TOPEKA, Kan. (WIBW) -- As recent as Monday, it seemed as if not everybody was on board with the proposed Oakland Neighborhood Plan, but once council took the issue to vote, the ordinance passed unanimously.
Topeka City Planner Bill Fiander says the Oakland community showed a passion for restoration unlike he's ever seen in the Capital City.
"The amount of community participation has been higher than we've ever had a neighborhood planning meeting. It's been great," said Fiander.
Despite the high level of community involvement in crafting the plan which primarily targets improving areas around Chase Middle and State Street Elementary Schools. District 2 Councilman John Campos made public statements that it needed to be re-worked, but when it came to a vote unchanged, Campos gave it his vote, declining to comment on his change of heart.

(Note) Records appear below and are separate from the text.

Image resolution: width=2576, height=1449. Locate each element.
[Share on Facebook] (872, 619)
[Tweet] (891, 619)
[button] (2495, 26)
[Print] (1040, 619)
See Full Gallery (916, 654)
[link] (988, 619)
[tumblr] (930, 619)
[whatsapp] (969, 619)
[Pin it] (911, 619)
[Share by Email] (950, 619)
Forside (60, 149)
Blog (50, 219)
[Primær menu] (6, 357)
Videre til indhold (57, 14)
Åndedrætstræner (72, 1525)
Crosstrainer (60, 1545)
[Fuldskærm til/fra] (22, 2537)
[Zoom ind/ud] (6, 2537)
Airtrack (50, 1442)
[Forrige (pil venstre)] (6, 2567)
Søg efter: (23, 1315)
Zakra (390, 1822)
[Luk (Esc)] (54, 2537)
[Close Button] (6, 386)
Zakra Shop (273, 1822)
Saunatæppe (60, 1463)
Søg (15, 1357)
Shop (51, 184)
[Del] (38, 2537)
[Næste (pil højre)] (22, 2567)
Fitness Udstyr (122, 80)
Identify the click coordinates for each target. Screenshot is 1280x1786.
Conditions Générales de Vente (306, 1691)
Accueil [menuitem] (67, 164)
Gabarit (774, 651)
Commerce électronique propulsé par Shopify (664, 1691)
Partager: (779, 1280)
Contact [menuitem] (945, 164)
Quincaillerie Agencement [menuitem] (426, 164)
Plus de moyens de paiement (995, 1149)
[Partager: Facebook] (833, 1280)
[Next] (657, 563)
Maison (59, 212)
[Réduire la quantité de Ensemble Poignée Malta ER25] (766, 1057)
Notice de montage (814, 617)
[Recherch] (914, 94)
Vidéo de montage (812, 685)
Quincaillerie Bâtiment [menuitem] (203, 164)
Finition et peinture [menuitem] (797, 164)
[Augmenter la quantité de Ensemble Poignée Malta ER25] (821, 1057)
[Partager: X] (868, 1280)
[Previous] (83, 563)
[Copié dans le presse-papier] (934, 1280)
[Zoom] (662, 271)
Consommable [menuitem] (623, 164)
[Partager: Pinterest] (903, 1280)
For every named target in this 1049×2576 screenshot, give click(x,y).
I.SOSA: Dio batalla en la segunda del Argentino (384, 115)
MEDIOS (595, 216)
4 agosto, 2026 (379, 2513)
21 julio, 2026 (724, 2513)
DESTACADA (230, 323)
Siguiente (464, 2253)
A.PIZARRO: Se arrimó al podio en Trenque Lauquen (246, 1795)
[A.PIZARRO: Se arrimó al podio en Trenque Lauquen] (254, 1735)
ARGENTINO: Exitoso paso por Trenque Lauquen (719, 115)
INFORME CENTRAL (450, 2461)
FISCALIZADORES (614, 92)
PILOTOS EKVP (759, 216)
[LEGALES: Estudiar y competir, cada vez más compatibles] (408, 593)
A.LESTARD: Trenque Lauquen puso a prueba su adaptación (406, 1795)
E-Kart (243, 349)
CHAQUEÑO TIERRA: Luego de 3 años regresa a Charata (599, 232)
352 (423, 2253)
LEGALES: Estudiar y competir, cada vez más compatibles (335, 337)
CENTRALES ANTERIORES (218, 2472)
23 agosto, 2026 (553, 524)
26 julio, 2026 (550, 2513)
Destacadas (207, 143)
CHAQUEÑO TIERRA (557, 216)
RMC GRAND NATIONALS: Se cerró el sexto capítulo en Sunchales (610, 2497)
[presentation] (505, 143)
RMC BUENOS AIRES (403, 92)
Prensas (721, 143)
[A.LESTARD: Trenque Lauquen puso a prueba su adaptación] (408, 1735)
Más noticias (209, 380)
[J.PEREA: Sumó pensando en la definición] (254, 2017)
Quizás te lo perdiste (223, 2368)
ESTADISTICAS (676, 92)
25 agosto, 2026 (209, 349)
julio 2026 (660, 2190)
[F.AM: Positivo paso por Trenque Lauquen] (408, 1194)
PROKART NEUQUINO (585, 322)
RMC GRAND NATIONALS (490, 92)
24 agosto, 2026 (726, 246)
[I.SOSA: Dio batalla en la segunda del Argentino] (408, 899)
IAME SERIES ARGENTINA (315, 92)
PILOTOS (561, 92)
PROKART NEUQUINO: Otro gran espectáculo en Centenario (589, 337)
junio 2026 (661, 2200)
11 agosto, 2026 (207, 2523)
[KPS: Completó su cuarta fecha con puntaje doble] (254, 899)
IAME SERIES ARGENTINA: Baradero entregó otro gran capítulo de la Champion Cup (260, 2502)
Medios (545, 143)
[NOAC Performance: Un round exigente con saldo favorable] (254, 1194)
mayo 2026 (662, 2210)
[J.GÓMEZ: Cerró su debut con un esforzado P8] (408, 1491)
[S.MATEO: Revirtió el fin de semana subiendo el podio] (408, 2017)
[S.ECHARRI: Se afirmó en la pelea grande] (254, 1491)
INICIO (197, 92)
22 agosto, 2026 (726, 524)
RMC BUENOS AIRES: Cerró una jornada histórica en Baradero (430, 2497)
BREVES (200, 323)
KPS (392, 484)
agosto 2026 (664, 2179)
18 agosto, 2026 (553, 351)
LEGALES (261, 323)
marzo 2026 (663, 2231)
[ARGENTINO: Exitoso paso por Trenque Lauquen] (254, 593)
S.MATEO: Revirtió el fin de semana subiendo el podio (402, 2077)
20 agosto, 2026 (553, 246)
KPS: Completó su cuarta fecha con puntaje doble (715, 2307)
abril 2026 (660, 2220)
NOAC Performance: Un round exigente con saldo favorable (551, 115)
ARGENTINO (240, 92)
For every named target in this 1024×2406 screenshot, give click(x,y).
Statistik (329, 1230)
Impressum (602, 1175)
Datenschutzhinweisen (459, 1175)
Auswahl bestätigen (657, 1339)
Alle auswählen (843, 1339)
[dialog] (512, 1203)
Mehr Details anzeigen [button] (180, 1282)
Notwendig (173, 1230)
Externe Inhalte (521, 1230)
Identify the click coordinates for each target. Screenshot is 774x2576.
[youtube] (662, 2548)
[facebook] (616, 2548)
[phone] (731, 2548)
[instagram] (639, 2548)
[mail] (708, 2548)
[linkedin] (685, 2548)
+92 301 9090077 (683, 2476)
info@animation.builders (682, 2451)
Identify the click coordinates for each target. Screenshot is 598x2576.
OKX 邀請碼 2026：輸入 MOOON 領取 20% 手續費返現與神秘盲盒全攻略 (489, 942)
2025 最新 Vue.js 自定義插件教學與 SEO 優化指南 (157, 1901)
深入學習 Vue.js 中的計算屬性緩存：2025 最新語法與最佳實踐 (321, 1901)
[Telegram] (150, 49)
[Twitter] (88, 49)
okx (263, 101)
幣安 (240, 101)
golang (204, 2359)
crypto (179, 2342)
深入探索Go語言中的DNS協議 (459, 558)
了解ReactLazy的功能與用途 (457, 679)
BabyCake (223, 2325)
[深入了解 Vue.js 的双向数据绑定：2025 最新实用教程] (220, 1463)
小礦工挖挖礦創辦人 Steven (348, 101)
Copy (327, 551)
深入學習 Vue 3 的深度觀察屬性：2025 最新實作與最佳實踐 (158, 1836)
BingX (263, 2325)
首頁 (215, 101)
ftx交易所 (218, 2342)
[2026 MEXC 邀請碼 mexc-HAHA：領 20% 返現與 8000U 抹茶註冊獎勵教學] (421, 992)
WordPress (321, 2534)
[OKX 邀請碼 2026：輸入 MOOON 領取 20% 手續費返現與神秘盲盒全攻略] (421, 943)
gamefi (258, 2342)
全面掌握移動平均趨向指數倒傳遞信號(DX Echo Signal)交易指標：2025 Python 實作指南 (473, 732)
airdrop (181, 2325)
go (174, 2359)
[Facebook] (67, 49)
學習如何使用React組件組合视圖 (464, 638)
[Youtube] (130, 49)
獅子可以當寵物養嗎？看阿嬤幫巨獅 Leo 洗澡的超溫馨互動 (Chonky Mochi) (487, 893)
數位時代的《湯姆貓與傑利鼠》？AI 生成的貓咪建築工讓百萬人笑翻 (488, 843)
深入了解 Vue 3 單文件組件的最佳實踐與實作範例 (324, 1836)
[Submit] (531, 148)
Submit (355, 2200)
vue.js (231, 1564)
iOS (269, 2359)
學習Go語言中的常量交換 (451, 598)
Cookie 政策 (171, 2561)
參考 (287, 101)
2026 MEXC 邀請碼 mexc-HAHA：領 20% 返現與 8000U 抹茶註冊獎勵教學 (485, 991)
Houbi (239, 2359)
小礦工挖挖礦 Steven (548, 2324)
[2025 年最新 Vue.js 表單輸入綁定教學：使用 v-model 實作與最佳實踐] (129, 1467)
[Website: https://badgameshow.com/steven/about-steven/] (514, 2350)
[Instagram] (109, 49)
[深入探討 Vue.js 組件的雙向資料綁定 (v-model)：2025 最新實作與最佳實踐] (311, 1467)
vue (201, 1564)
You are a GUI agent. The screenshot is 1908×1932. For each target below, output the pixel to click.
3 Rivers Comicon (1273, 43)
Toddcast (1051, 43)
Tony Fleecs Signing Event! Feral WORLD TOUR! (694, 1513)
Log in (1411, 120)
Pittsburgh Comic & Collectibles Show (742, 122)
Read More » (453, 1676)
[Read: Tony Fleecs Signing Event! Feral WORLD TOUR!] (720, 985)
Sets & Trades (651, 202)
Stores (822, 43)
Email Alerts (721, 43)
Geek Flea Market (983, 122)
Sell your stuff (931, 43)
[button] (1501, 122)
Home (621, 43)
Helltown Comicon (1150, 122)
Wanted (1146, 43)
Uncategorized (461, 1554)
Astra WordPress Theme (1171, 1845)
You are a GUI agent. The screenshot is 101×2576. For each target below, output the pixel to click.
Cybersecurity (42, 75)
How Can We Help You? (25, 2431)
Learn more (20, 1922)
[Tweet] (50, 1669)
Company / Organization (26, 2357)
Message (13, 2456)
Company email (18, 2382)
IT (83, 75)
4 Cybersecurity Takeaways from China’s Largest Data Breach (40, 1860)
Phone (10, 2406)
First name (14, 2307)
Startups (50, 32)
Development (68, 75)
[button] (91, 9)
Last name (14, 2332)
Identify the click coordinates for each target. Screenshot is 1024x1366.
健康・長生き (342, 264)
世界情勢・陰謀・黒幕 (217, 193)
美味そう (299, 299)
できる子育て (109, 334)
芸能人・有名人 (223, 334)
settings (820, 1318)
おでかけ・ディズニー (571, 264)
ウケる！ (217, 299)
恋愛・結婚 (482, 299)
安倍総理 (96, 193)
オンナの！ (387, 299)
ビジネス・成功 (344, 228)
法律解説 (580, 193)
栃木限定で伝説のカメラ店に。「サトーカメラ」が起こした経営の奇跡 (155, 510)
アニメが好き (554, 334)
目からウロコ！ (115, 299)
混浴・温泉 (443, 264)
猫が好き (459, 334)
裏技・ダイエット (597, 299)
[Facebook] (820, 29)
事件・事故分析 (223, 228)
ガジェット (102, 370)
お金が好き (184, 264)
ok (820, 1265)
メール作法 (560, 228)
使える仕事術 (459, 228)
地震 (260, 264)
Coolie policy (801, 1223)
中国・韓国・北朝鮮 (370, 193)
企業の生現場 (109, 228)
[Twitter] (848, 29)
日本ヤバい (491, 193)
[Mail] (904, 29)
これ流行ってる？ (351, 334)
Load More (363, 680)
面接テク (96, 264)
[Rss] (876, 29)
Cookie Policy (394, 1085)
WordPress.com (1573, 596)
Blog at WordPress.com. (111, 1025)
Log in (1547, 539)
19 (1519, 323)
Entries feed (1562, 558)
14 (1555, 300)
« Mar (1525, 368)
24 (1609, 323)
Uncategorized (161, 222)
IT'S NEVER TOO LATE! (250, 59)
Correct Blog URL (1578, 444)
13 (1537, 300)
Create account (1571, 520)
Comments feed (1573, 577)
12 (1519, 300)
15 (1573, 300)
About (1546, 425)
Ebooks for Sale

Fiander was pleased with the overall outcome from start to finish, saying, "This is a Planning Director's dream. Everything came into place. Great community involvement, great staff and Oakland is a stable area."
Saving historic buildings is the goal of the City Landmarks Commission. It unveiled plans to get public input in creating an endangered property list.
Landmarks Commission Chair Zach Snethen hopes the list will create public awareness and citizen involvement, before the properties meet the fate of the Harrison Street Church, which burned before it could be saved.
"If the awareness would have been there sooner and we could have helped restoration, then in that extreme case, it wouldn't have been a building burning down," said Snethen.
The deadline to submit to the list is May 1, 2014.